I'd do it to get rid of the PMI. You might be able to get a rate in the 2's. After the refi you can use the extra funds for a DP

Originally posted by @Caleb Brown :

I'd do it to get rid of the PMI. You might be able to get a rate in the 2's. After the refi you can use the extra funds for a DP

Do you recommend going to a broker for the refi or go to different banks myself? Do banks ever pay for the closing cost?

First step is deciding the purpose of refinance. Are you trying to reduce payment, reduce term, reduce fees like removing PMI or get cash out?

Reducing payment can be accomplished three ways:

1. Lower interest rate.

2. Getting rid of PMI.

3. Extending the term back out to 30 years.

If you take cash out, it may actually increase your payment. That may be fine if the cash out has a useful purpose.

Some things to be aware of when refinancing:

1. New closing costs could be $3000 to $5000. You just paid these fees a year ago and you will be paying them again. They will be either up front or put into the loan which will increase payment or term. It may not be a problem, but closing costs are sunk fees. That means whether you hold the loan one year or 30 years, the fees are gone. I calculate how long it takes to break even on those fees. I refinanced a few properties in the last year and the payment savings allowed me to break even on fees within 24 months. Since I am holding longer than 24 months, it made sense.
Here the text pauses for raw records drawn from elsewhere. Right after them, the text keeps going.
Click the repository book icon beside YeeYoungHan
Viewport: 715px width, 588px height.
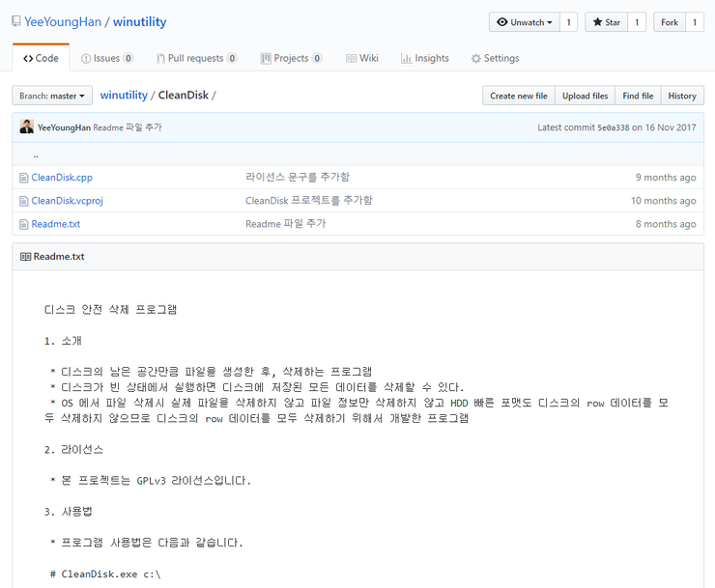click(x=15, y=21)
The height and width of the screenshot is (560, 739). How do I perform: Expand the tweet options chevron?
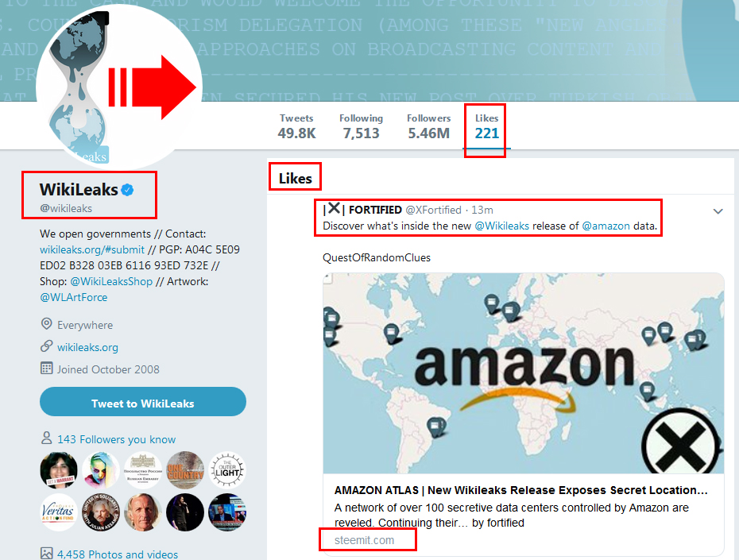[x=718, y=211]
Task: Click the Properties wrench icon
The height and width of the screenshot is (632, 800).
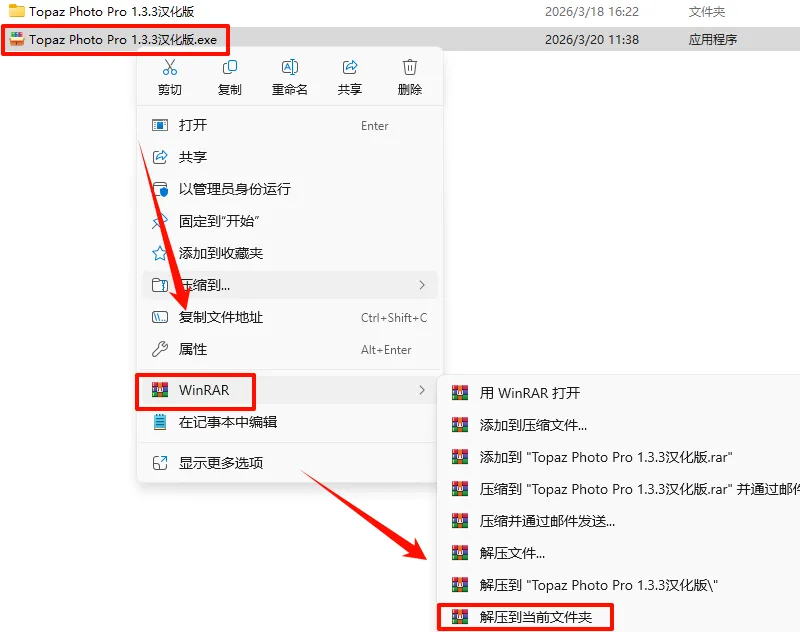Action: pyautogui.click(x=160, y=349)
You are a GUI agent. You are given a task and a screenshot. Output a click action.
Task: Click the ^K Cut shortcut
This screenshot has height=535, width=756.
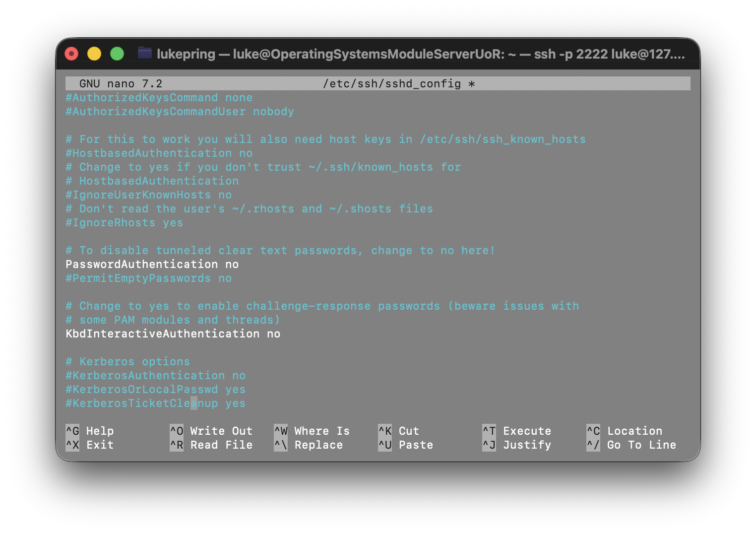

2. The value isn't based on Zillow, but rather the appraisal value. You may think the property appreciated $100K in the last year, but you need comparable sales to support it. Improvements can help justify increase in value. Have a list of improvements you made, with cost ready to share with the appraiser. It is common for properties to not appraise for the expected value, so be prepared for that. The less time since purchasing, the harder it is to see larger appreciation without substantial rehab. This is even partly dependent on "luck of the draw" as far as which appraiser is sent to the job. 

3. It sounds like the property is owner occupied, which will give you preferred options for rates. If you expect to convert the property to a rental in the future, refinancing now may be a good idea.

4. Deductibility of interest follows use. You are only allowed to deduct interest against the property it is used to purchase. Say for example, you take out a new $250,000 loan and $50,000 is used to buy a new investment property. Only the interest on that $50,000 is deductible and it must be against the investment property. It is 50 of 250, so 20% of the interest can be deducted against the new purchase.